Looking at where this club was this time last season and where it is now, you can see the progress and how we’ve come along. The guy who was heading for the top of the SPFL scoring charts is no longer in the building; none of us would have predicted that then. The Croatian right back who was such a fine signing, has already gone too. These moves would once have generated shockwaves. In point of fact, this club has only grown stronger.

There is a simplicity to what Ange Postecoglou has done here which if you’d explained it to people at the start, or tried to, they would never have believed that it could achieve success, so straightforward is it, at least on the surface.

Sign players to perform certain roles. Don’t put square pegs in round holes. Have enough quality in the squad that you can rotate. But make sure that when you are signing a striker you don’t sign the same type of player as the one you’ve got already. Because if you have different skill-sets then if something isn’t working you’re not making a like-for-like substitution but fundamentally changing the way the team approaches the game.

This is elementary stuff, or it seems to be. Actually, it’s got all the complexity of a symphony. It takes a certain critical eye to see where all the pieces fit. A very special talent is required.

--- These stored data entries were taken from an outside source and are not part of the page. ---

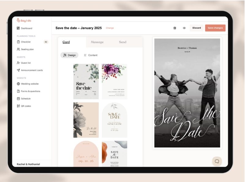245x182 pixels.
Task: Open Forms & questions
Action: [x=30, y=91]
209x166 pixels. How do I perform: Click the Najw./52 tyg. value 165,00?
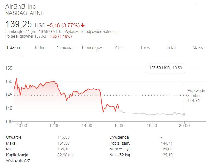167,149
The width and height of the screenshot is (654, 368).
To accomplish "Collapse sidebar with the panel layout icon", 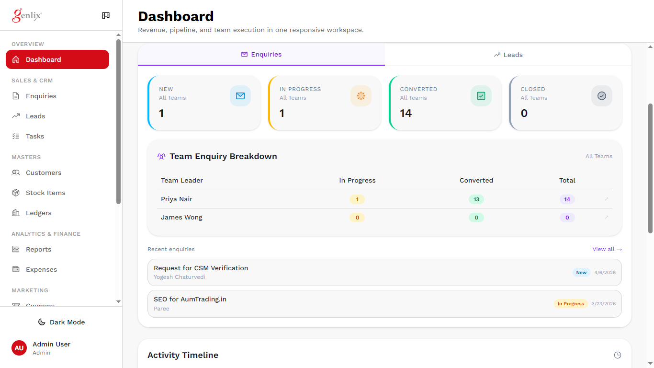I will (x=106, y=16).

There are all sorts of things in this life which look easy, enough so that people who really shouldn’t be attempting them have tried to. Writing is one of them. On the surface of it, this is merely the act of putting words onto a page, and anyone can do that.

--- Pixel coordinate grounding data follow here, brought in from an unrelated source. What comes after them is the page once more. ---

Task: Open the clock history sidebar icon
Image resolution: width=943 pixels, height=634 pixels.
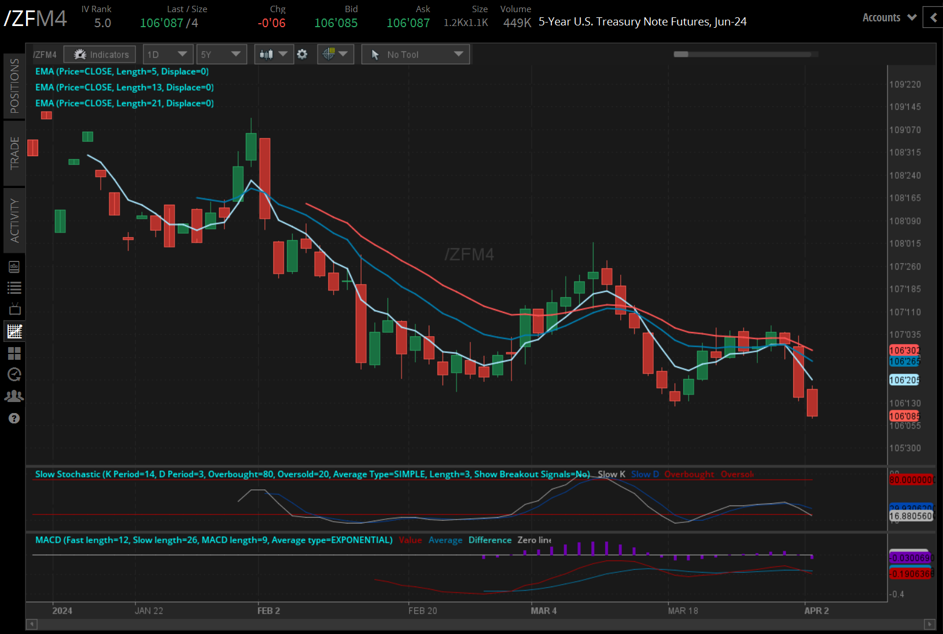Action: (x=14, y=374)
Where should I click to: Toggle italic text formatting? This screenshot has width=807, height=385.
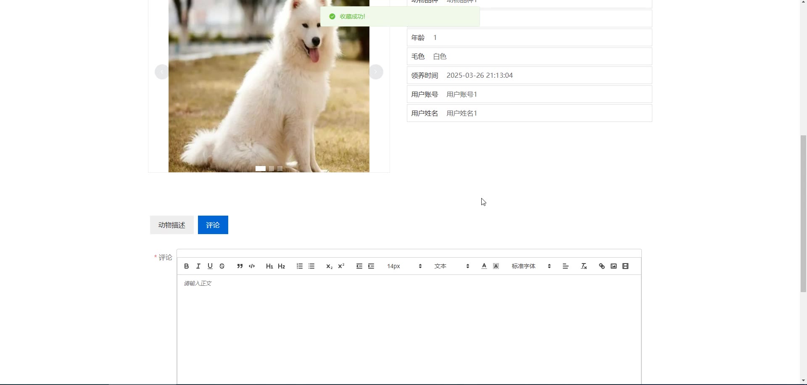(x=198, y=266)
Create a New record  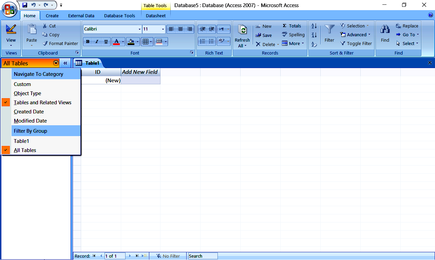coord(263,25)
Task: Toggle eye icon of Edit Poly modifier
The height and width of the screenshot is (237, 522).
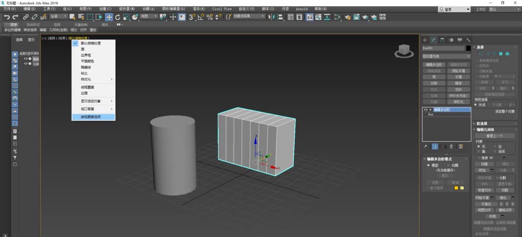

But we’ve all read Kris Boyd and Keevins and the output from Glasgow Live and so we know that there’s a Hell of a lot more to it than that. Their work is to real writing what elevator music is to a world class orchestra at the top of its game.

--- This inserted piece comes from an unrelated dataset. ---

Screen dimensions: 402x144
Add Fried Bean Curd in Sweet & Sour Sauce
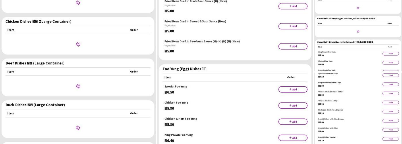pos(293,26)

Equally, anyone can hang a painting or lay slabs or put up a garden shed. And the world of full of half-finished, half-assed jobs to demonstrate how difficult it really is, and that’s what this football management gig is like.

Ange just makes it look simple, the way a good musician can write a chart-topping song in a shockingly short span of time; Noel Gallagher has talked about writing Supersonic in ten minutes. Michael Stipe wrote Losing My Religion just as fast. Sweet Child Of Mine was allegedly written in five. For that skill-set none of that is especially remarkable.

In a season characterised by great leaps forward, I think we saw a very important one this weekend and so did the rest of Scottish football. Our big striker Oh scored our second, and he did so in such a way that no other player in our team would have. Giakoumakis wouldn’t have scored that goal, because although he was a big lad he never struck me as one with that sort of physicality, which surprised me more the more I watched him.

Our whole game pivoted on the moment Oh was introduced. Their defence had coped with each and every effort we made to break them down. It was his coming on which put the fear of God into them, and chipped away at their shape. From the second he took up his position they didn’t seem to know how to act, and they had several warnings at dead balls that he was on the prowl and presented a different sort of threat.

We didn’t have that in the locker before we signed him. He gives us a new, and dangerous, element. He allows us to change up our style of play, although the onus continues to be on attacking football played the right way. He’s a more cultured player than some big bruiser would be, but he can do that job if that job is what’s required and it was required at the weekend and he duly came up with the goods. And that should worry every team in this league.

All of them now play the same way against us, and none of them has been able really to lay a glove on us. But some of them have come close to nicking points they didn’t deserve. Hibs, although down to ten men, probably thought they would … and then Ange made the switch, seeing it clearly, and not just in the personnel but in everything.

Look at the radically different way we worked corner kicks after his introduction. We started putting the ball into the box, to look for him, rather than playing the short corner passing moves we had been struggling to get traction with … our style changed ever so slightly and it paid dividends. That’s a triumph which should be laid at the door of the boss himself.

This was a big weekend. It was another step, albeit small, albeit largely uncommented on in our awful, bog-standard media, in our evolution. It’s just another advance that makes us that little bit better than we were, which of course moves us that little bit further ahead of the rest. That’s a small thing but it’s also everything.